Cézanne, que je vis plusieurs fois par semaine pendant près de deux années, n’arborait pas, évidemment, les cravates sensationnelles, ni les capes romaines de Carolus-Duran, et il ne ressemblait pas à un svelte et fatal hidalgo, comme Antonio de La Gandara qu’on m’avait montré au quartier latin, avant mon service militaire.
Il avait cette aisance solide que donne une vie toujours assurée et que ne troubla jamais l’ombre d’un souci matériel.
S’il mettait en hiver un tricot de laine qu’on voyait sous sa jaquette, cela ne détonnait pas beaucoup sur le cours Mirabeau ou la place de Saint-Jean-de-Malte, et c’était parfait pour aller peindre aux Pinchinats ou au Tholonet. Il s’y rendait souvent en voiture.
Le même cocher faisait arrêter, devant le nº 23 de la rue Boulegon, deux vieux chevaux blancs et tranquilles qui traînaient doucement une antique calèche fermée et capitonnée d’un velours au rouge passé.
On trouve encore des équipages pareils en province. Ils ont l’air d’avoir cahoté la noblesse du pays sur les chemins de l’exil.
Cézanne s’y engouffrait avec ses toiles et ses boîtes, et la voiture s’en allait paisiblement vers le motif et de furieuses séances. Cela ne manquait pas d’allure.
Je l’ai accompagné quelquefois. Il me tolérait derrière lui pendant qu’il travaillait farouchement.

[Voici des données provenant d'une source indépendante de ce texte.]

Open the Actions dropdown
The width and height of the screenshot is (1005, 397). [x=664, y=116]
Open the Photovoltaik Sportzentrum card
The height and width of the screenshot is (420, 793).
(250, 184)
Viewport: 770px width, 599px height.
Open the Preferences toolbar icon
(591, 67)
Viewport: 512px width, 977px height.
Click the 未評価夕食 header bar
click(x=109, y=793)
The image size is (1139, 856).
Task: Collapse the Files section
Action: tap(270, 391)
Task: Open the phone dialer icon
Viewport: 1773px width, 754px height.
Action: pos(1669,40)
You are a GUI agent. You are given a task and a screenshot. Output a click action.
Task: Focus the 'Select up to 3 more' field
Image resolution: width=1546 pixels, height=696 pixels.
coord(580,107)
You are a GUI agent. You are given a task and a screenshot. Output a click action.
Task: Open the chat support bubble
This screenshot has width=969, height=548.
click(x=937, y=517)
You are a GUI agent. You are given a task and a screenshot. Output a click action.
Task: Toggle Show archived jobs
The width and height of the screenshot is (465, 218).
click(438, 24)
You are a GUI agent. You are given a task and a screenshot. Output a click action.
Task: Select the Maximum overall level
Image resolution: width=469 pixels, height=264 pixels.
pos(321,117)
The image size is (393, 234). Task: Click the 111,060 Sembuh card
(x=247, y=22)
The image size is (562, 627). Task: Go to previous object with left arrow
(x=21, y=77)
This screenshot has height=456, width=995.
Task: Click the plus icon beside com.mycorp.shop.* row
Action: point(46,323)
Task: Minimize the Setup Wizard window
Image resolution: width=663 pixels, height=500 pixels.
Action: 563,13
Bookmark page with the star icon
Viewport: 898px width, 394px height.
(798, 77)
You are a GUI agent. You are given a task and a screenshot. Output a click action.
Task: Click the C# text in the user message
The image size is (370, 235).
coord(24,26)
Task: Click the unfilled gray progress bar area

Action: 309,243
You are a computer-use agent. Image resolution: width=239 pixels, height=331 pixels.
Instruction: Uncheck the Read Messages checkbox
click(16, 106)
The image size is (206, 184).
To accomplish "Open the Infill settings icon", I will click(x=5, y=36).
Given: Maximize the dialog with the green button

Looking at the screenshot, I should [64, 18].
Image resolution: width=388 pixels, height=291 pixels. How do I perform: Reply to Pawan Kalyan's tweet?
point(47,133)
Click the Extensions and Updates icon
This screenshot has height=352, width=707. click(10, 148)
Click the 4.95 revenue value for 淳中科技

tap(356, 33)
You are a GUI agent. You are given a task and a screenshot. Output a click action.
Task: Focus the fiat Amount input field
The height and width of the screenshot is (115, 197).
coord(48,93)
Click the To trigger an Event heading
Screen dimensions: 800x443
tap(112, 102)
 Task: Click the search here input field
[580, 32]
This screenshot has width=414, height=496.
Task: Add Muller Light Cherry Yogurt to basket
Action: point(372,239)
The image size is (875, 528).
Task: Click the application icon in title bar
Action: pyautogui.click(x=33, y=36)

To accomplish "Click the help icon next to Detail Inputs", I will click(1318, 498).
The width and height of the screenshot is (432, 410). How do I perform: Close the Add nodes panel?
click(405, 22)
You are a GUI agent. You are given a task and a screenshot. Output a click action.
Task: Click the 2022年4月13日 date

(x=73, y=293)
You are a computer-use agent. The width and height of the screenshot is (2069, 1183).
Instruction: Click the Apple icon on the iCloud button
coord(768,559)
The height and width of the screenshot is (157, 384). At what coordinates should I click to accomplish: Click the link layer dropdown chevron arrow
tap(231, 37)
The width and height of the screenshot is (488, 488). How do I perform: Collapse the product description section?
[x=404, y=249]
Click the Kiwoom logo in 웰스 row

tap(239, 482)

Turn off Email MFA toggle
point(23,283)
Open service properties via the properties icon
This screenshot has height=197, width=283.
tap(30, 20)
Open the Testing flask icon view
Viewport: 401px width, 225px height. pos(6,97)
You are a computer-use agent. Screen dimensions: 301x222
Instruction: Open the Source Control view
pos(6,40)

Il raclait la toile de la veille, nettoyait sa palette, et, sous le couteau, des copeaux de jaune de Naples, d’ocre rouge, de vermillon, de laque de garance et de noir de pêche ressemblaient à des déchets de fleurs dans l’herbe sèche et aromatique. Le vieillard levait les yeux et, faisant allusion à toute cette dépense de couleurs qu’il gâchait sans calculer, me disait en souriant:
«Je peins comme si j’étais Rothschild!»